Africa’s Governments Improve Slightly, Survey Finds
JOHANNESBURG - Africa's countries have struggled to improve their governance in the past 10 years, according to a comprehensive survey released Monday.
The continent's 54 countries together advanced just one point on a 100-point scale measuring overall governance since 2006, according to the Ibrahim Index of African Governance.
Although many individual countries did better than that, the continentwide score was held back because of a widespread deterioration in safety and the rule of law, said the survey published by the Mo Ibrahim Foundation. The organization was founded by a mobile phone magnate from Sudan.
"The positive side is that governance on the continent has improved. It may be only slightly, but it is progress," Mary Robinson, former Irish president and a member of the foundation's board, told The Associated Press in a telephone interview. "Perhaps the most worrying trend is the deterioration of rule of law and safety, personal safety."
The Indian Ocean island of Mauritius consistently has been ranked by the survey as the African country with the best governance rating, followed by Botswana, Cape Verde, the Seychelles, Namibia and South Africa.

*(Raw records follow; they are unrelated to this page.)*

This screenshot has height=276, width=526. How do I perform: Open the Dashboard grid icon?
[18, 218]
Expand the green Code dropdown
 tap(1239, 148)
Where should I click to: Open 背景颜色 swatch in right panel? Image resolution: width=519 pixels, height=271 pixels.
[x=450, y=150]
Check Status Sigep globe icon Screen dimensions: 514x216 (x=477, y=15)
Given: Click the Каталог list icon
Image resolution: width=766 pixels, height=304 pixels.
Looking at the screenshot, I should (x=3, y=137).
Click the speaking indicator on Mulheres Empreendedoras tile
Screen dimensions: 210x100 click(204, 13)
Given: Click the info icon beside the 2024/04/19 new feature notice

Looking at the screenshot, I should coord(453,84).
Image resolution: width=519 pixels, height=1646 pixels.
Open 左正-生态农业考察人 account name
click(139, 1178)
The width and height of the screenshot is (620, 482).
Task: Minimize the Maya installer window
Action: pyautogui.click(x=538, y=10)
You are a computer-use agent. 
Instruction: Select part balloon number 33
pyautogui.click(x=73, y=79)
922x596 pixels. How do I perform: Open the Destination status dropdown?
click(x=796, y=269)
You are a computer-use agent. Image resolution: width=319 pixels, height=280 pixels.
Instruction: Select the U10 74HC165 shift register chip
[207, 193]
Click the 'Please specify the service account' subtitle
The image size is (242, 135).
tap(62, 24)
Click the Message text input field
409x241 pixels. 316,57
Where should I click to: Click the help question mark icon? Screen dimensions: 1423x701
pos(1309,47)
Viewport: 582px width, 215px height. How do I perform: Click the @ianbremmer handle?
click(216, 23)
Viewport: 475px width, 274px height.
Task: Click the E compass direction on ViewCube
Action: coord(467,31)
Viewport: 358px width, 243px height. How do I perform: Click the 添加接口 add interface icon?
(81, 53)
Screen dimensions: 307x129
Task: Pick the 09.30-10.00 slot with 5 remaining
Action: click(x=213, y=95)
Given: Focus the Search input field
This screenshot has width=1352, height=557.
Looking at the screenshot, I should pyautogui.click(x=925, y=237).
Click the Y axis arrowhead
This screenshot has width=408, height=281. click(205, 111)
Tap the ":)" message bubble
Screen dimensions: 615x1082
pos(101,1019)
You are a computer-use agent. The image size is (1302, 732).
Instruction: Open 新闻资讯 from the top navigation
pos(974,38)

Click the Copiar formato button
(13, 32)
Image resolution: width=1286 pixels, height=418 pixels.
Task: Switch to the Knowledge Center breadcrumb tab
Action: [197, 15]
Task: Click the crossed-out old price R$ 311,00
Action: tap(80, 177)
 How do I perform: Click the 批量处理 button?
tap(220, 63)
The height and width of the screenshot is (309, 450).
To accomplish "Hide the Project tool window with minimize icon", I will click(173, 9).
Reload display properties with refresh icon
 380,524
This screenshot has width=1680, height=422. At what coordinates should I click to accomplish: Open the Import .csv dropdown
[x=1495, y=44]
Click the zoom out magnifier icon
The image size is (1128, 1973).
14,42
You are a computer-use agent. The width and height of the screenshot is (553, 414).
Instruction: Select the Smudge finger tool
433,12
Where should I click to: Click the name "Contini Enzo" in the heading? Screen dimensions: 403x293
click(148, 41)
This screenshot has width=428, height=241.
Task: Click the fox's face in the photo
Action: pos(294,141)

At the bottom of the survey's scale was Somalia. Other countries with the lowest scores were South Sudan, Sudan, Central African Republic and Libya.
South Africa shows positive and negative trends. The continent's most industrialized economy is threatened by a recession, with high unemployment and chronic power shortages. Although South Africa is one of the survey's top-ranked countries, it had the largest decline.
A positive development across Africa in the past 10 years has been the improvement in access to mobile phones and the internet, according to the index. On the downside, access to electricity has dropped since 2006.
The governance index measures each of Africa's countries using 95 criteria taken from 34 independent sources. A new addition is data from Afrobarometer, which polls public perceptions of issues such as corruption, economic opportunity and human rights.
"To be able to look at measurements of these key indicators over the 10 years from 2006 until 2015 is valuable," Robinson said. "This is the strongest governance survey of Africa."